Há uma austeridade na forma como Dido deambula, só, no arranque do espectáculo. Uma solidão movida a contenção, logo interrompida por um numeroso cardume de bailarinos, que a abraça, que lhe confere alguma estabilidade. Tanto quanto lhe confere terramoto. É que um dos maiores peixes do cardume chama-se Eneias e é um herói troiano, daqueles sem aparente calcanhar de Aquiles. O mesmo perfeccionismo se espera deste Dido e Eneias, ópera barroca de Henry Purcell que António Cabrita e São Castro agarram para abrir a temporada da Companhia Nacional de Bailado já esta quinta-feira.

E se por Eneias (e pela sua suposta perfeição) não metemos as mãos no fogo, por António Cabrita e São Castro, dupla de coreógrafos que trabalha em conjunto há sete anos, aceitamos um quente nos dedos.
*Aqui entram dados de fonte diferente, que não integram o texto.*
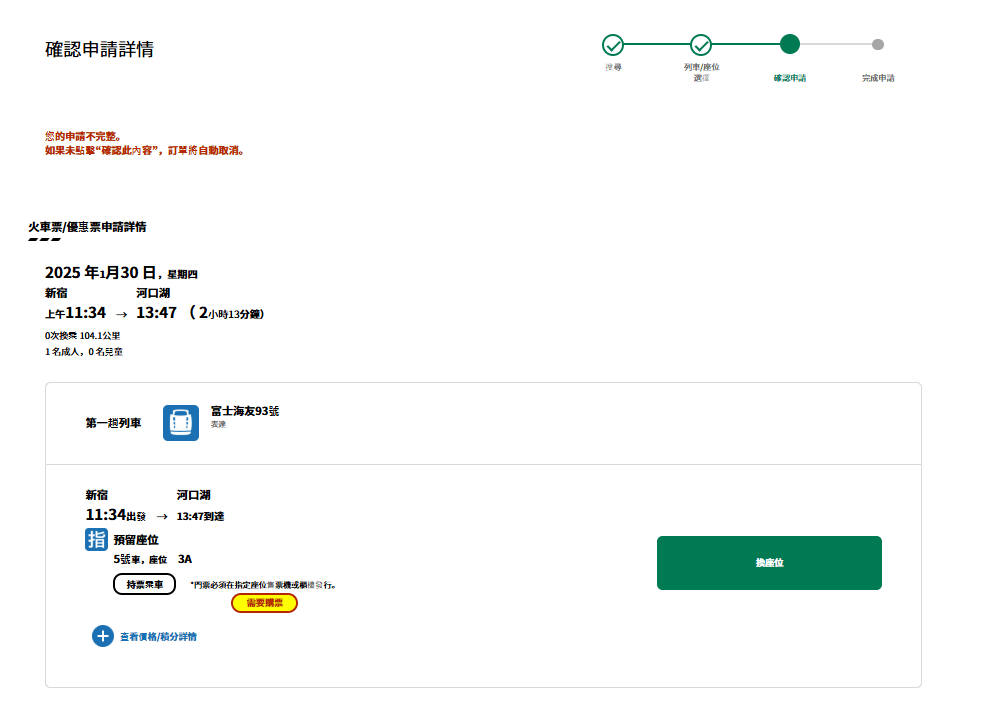The image size is (991, 718).
Task: Click the grey 完成申請 step dot
Action: tap(878, 44)
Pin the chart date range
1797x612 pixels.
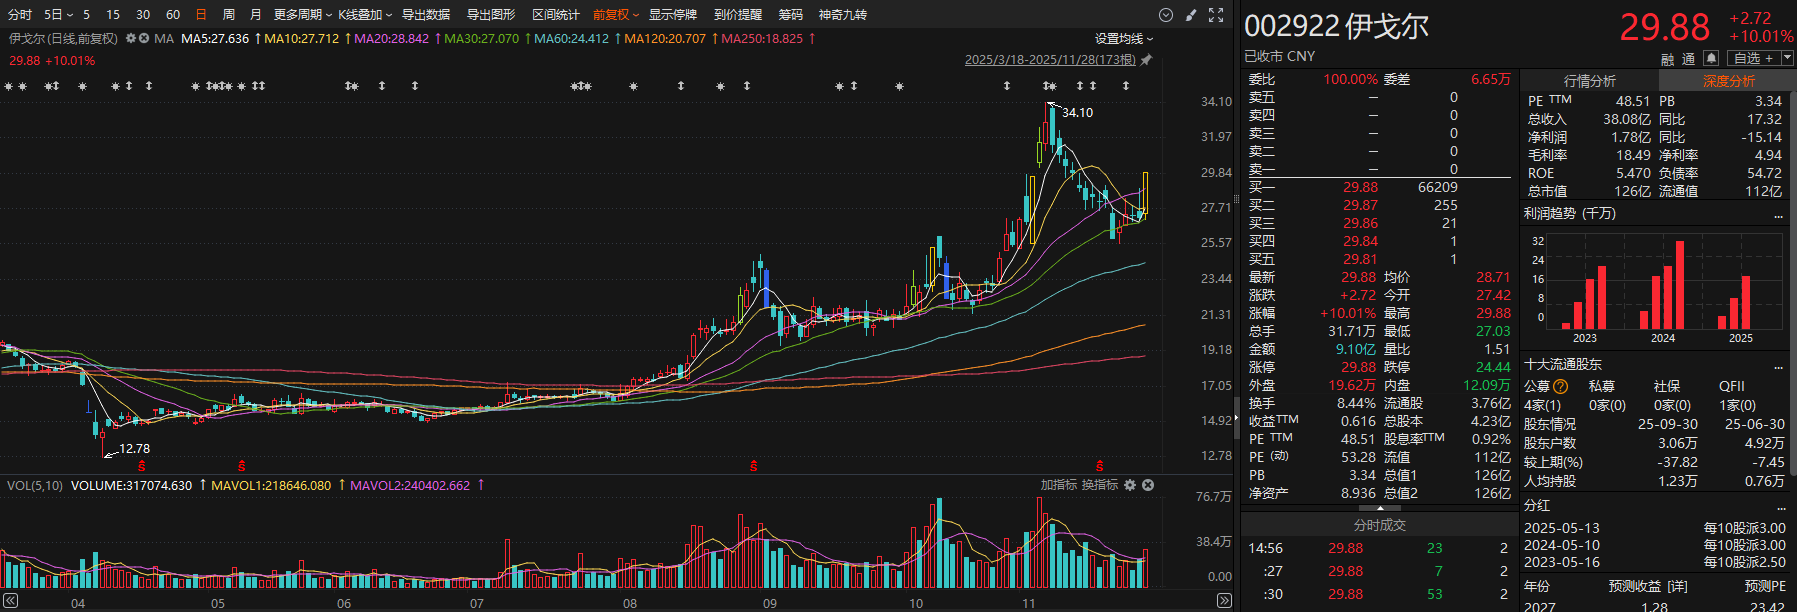tap(1147, 60)
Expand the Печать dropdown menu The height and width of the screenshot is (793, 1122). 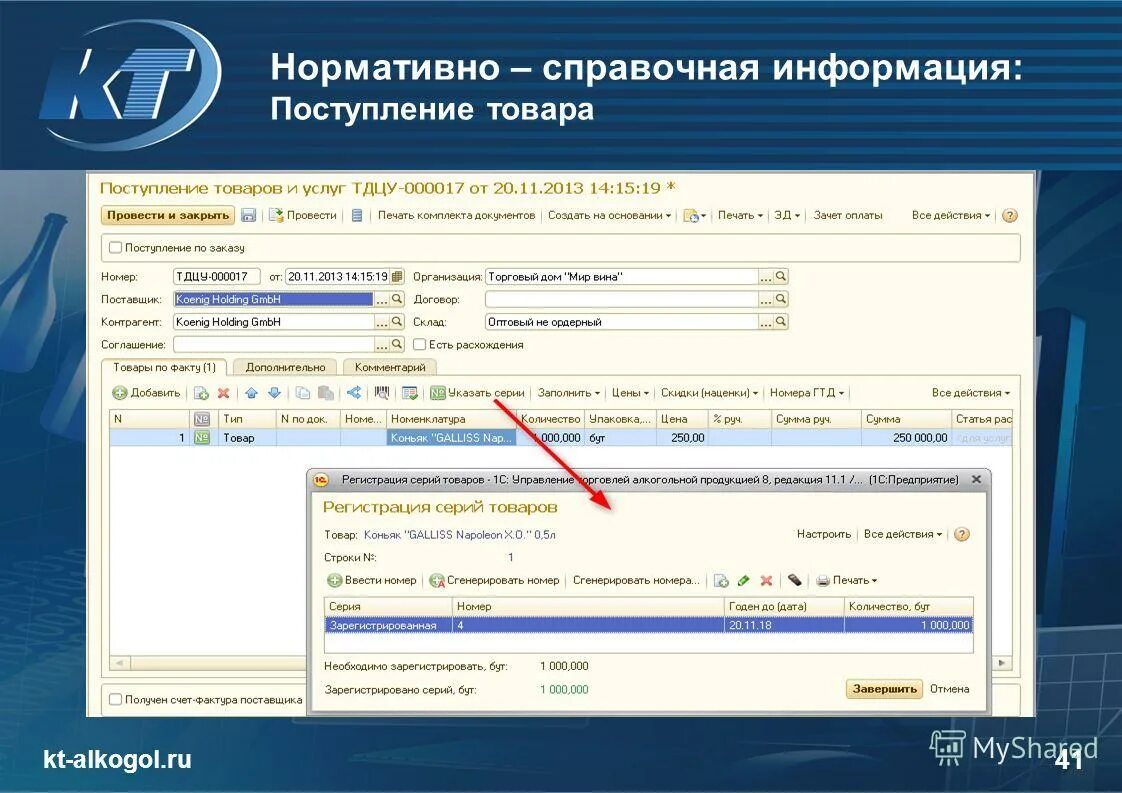(x=737, y=214)
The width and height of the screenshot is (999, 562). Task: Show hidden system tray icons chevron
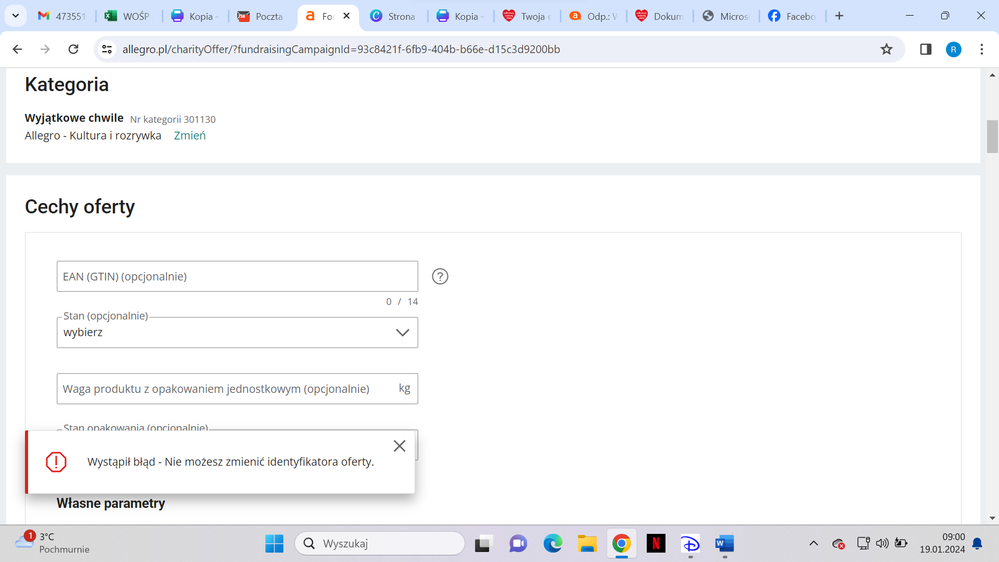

Desafio como este (onde se atiram pela primeira vez a uma ópera, a uma obra cantada, e logo esta, tão icónica) só lá vai com um enorme trabalho de pesquisa, que os fez parar no libreto da peça, arma essencial, como confessa São Castro: “Baseámo-nos muito no libreto, nas palavras, coisa algo recorrente do nosso trabalho, queremos a palavra para construir movimento, para que exista uma tradução”. 

As legendas que nos foram surgindo na cabeça sugerem a tal imagem do cardume, de uma árvore meio rasteira, cujos ramos entrelaçados vão suportando alguns dos solos. Que não são muitos, diga-se, mas que funcionam como contaminação; sair nunca é sair por completo, basta pensar na personagem do Feiticeiro (que aqui está para estragar o amor entre Dido e Eneias), que se move algures entre um maestro de orquestra e um Harry Potter sem pés de chumbo e que volta sempre.

Eneias, por sua vez, insiste em manter os braços no ar, mesmo quando já não está a agarrar o trapézio que o fez aparecer. “Quando o Eneias aparece e canta nesta ópera é sempre uma coisa impositiva, até máscula. Nós tínhamos a ideia de tornar o Eneias uma personagem mais imagem, uma imagem tão imponente que se torna frágil, como se ficasse sempre pendurado", explica António Cabrita. 

Esta é, portanto, a forma que os dois coreógrafos olham o Barroco. Perante a música coloquial, o ambiente de corte inglesa, uma densidade bucólica onde não podemos sentir tudo, há uma sociedade de onde emergem pensamentos e heróis, falhas e ousadias. Mas o cardume perdoa amigos, o cardume é amigo.

Teatro Camões. Qui-Sex 21.00. Sáb 18.30. Dom 16.00. 5€-25€.